(Entries for finding words and elements)
========================================================================
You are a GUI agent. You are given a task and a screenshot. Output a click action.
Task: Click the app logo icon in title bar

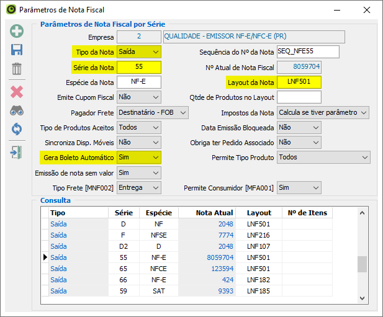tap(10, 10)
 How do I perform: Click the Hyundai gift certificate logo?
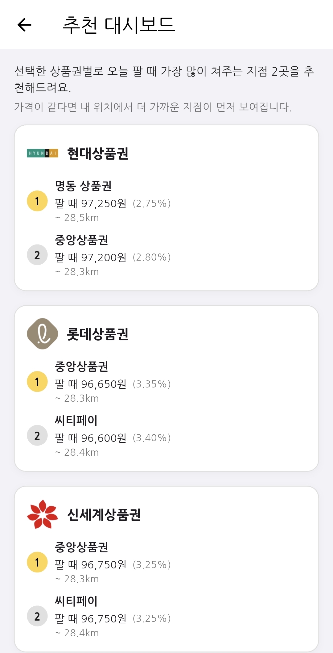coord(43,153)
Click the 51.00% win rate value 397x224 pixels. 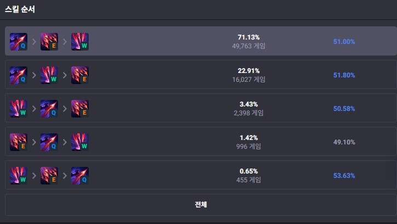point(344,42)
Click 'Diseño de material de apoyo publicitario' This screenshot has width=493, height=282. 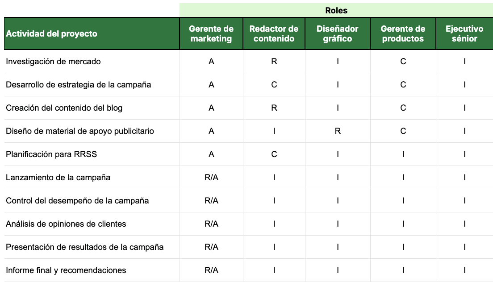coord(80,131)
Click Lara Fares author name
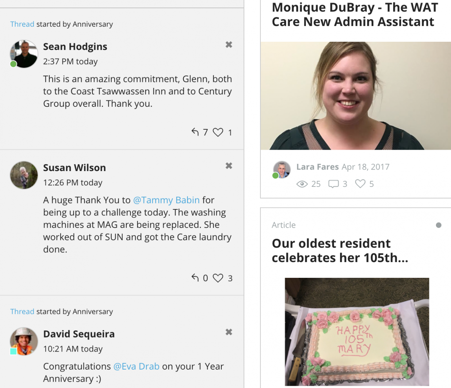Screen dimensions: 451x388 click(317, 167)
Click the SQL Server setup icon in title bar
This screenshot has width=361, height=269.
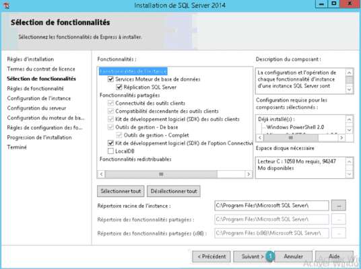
========================================================================
WORK TO COMPLETE:
Gather every line of the material that contains the word "title" and copy each one out in full.

ANSWER TO THE TASK:
Task: Click the app logo icon in title bar
Click the SQL Server setup icon in title bar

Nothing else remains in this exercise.